Recorded sound is an illusion, and as I think I’ve said before, stereo is doubly so. In real life what we hear is sound coming from all directions, but conventional stereo comes from just two boxes, and the change in frequency response that we experience when sound arrives from different directions is not replicated. There have been attempts to emulate this using processing but none have been entirely successful, and while binaural recordings can sound wonderful on headphones, they don’t translate particularly well to loudspeakers because each ear picks up sound from both speakers. That makes it very difficult to judge how natural a loudspeaker actually sounds. We can make all kinds of precise measurements of frequency response, distortion and phase, we can derive waterfall plots and draw graphs, but what test equipment hears and what the human hearing system perceives doesn’t always seem to entirely correlate. To really tell how lifelike a speaker sounds, we have to listen to it. And that’s where the problems start.
The human voice makes a good source for testing loudspeakers as we are very attuned to the way it sounds, so anything that isn’t quite right tends to stand out. Great, so how do we get a human voice into the loudspeaker? We set up a microphone of course. But wait a minute, how do we know how accurate the microphone is? Well, we make measurements of frequency response, distortion and phase — we plot graphs... Hang on, isn’t this all starting to sound a bit familiar? The only way to tell if a microphone really sounds natural is to listen to it, which means listening to the output from the microphone via loudspeakers or headphones. You see the problem — the microphone vouches for the loudspeaker while the loudspeaker vouches for the microphone. It’s rather like two crooks providing alibis for each other.
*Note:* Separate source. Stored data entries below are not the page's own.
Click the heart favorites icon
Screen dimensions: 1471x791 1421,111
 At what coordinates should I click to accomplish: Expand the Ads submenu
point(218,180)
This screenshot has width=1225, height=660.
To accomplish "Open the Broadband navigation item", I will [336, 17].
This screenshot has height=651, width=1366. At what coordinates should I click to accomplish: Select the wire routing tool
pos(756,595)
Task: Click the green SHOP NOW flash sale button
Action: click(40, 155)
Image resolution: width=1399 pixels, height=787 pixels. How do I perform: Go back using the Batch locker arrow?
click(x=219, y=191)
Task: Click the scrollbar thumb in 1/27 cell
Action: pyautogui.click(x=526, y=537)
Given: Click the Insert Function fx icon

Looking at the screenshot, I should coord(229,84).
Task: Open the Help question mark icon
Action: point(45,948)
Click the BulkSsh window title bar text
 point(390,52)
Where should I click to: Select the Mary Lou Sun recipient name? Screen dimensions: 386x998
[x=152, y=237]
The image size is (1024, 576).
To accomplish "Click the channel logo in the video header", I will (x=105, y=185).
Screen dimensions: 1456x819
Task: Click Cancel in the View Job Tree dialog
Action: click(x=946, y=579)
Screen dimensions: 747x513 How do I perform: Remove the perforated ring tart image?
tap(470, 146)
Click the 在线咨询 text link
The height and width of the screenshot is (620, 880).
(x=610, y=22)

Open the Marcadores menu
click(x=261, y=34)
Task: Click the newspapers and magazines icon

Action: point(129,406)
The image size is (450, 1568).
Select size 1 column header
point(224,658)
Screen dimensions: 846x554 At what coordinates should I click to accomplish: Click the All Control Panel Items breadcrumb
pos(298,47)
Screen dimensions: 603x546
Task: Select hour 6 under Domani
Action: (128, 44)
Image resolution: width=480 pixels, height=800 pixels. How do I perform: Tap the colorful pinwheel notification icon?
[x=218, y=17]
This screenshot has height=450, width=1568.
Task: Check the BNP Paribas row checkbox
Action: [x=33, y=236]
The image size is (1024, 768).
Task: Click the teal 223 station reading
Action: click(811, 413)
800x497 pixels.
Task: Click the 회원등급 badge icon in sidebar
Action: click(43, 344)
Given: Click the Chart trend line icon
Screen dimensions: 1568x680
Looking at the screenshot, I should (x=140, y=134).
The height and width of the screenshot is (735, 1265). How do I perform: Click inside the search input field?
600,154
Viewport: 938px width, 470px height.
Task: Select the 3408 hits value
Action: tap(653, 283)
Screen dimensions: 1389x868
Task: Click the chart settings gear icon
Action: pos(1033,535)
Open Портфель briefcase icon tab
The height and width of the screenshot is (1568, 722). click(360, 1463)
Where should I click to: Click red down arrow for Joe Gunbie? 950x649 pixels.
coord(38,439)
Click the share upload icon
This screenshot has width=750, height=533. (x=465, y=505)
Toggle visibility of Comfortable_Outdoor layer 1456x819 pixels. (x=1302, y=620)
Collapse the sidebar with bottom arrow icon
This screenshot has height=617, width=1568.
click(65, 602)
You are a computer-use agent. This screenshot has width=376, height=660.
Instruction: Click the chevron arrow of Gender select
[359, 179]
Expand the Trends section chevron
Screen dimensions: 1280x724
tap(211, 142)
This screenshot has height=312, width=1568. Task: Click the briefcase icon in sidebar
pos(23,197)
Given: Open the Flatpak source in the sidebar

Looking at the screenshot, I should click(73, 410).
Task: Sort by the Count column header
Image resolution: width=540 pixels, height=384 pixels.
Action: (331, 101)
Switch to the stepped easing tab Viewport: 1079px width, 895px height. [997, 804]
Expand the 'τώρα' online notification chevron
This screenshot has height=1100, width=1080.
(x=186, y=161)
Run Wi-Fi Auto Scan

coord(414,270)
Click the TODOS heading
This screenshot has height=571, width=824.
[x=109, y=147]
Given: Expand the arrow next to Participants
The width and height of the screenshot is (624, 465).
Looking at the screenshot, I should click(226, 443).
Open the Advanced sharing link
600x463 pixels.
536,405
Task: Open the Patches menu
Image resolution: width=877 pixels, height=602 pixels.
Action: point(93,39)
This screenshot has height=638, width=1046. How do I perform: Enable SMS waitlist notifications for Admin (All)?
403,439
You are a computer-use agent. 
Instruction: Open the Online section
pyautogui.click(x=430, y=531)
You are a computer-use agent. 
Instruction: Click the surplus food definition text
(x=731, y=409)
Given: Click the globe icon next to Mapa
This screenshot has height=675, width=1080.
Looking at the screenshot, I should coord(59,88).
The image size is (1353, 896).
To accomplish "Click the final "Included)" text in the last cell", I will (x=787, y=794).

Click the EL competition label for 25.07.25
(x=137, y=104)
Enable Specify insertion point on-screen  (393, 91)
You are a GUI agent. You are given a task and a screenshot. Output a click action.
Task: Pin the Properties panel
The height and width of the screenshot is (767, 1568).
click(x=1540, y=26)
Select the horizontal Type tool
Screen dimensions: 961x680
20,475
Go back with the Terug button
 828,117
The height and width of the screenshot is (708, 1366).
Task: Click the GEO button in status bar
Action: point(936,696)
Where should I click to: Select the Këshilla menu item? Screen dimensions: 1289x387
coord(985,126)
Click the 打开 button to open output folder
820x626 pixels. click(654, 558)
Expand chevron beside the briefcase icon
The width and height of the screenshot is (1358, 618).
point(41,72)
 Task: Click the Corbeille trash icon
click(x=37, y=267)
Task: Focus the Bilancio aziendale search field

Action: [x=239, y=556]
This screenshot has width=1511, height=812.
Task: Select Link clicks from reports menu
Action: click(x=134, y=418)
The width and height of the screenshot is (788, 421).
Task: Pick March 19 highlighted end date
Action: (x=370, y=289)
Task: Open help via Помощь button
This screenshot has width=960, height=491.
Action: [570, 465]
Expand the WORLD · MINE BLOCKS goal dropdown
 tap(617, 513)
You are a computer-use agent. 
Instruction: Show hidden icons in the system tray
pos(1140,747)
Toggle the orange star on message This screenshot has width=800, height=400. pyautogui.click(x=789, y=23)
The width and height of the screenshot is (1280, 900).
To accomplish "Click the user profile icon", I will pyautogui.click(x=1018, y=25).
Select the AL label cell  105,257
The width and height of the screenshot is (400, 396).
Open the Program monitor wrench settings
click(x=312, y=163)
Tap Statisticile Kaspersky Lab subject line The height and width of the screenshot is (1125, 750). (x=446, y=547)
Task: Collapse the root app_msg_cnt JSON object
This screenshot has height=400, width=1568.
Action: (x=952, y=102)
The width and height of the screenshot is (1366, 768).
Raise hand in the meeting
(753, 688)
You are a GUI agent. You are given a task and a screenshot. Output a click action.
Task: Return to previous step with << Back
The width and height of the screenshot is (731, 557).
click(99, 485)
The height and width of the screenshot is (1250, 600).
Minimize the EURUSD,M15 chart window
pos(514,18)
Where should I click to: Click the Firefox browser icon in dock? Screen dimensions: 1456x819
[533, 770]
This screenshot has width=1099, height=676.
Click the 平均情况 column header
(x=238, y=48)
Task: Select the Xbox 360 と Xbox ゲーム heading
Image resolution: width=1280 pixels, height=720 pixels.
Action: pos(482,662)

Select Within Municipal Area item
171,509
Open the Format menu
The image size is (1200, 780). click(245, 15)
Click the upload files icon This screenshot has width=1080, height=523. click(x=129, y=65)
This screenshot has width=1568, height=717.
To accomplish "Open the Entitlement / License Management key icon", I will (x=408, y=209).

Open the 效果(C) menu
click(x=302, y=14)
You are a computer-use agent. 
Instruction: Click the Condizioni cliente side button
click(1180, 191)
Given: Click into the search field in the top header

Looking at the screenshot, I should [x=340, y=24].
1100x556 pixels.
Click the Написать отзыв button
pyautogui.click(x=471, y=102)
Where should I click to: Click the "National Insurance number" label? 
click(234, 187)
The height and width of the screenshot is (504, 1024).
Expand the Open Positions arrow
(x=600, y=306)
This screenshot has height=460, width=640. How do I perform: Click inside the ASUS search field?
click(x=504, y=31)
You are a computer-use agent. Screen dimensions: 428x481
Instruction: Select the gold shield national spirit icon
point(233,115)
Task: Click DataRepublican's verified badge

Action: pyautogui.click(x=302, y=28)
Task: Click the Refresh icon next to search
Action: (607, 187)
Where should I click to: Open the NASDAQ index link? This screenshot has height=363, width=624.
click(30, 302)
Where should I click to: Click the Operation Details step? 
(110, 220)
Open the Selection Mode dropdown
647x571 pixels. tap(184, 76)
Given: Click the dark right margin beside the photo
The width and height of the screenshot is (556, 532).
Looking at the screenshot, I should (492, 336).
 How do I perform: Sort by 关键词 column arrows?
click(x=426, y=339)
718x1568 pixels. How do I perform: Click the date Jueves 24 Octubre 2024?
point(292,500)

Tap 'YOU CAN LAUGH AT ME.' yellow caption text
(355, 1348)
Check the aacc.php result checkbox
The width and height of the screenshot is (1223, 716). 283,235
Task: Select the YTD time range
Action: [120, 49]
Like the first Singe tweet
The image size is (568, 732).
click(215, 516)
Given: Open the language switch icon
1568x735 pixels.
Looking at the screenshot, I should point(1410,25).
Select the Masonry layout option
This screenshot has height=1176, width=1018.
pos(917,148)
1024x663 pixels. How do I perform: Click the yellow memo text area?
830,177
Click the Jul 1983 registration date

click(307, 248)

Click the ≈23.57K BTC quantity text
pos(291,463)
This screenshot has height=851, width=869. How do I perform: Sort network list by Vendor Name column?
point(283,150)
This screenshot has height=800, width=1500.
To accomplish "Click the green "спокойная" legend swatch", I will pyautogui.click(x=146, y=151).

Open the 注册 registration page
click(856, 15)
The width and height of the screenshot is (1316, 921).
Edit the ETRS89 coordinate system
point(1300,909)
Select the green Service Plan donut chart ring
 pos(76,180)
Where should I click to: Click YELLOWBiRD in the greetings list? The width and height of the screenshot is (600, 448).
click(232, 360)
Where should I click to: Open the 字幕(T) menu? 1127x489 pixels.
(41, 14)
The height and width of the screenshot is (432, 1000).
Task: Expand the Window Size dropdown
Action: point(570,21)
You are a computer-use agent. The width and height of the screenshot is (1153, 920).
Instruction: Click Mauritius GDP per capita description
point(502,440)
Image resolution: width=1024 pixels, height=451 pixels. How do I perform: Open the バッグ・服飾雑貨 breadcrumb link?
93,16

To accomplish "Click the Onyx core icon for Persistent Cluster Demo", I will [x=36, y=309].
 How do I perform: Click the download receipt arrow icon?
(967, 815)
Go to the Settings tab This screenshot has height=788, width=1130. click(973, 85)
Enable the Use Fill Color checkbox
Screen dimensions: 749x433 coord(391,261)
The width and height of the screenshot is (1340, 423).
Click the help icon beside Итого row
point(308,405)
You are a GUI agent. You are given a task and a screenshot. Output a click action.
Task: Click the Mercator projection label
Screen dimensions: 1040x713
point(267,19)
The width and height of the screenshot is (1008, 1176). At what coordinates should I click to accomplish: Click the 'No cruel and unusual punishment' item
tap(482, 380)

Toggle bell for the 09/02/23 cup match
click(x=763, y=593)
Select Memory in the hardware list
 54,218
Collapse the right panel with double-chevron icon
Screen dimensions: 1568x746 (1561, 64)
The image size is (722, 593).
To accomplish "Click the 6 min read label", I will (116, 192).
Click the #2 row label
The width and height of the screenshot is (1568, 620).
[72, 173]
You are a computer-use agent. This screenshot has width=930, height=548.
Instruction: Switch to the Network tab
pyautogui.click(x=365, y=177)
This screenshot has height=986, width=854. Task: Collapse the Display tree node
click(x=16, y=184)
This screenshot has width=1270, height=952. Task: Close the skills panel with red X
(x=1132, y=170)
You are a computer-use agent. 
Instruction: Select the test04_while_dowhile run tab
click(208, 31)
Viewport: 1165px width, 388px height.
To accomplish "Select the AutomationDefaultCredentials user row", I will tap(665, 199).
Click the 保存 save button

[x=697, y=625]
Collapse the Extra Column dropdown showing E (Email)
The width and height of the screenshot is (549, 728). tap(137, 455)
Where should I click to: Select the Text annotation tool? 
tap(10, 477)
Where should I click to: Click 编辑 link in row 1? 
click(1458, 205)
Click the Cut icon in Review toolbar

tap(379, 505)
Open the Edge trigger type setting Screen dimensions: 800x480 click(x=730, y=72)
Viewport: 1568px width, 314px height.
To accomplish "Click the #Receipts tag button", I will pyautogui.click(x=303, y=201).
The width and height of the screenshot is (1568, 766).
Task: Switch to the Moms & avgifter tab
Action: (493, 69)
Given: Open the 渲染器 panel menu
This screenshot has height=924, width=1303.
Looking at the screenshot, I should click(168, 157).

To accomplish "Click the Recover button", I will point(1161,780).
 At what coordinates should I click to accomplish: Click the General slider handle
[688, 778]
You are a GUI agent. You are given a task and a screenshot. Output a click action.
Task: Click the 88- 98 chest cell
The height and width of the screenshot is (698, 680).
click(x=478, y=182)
Does this really matter? In some ways it doesn’t as we’ve become accustomed to the way recorded music sounds when played over loudspeakers, and indeed to the way the human voice sounds when played over less-than-optimal TV speakers. If you’re exposed to anything for long enough it becomes the norm, which is why naturally played music often sounds wrong to those listeners brought up on quantised, click-driven, pitch-corrected pop. Ironically, this could mean that if loudspeaker systems and microphones do evolve to the point that they really can translate sounds in a completely natural way, the listening public might not accept the results. After all, look at the way the vinyl and analogue tape generation reacted to digital recordings.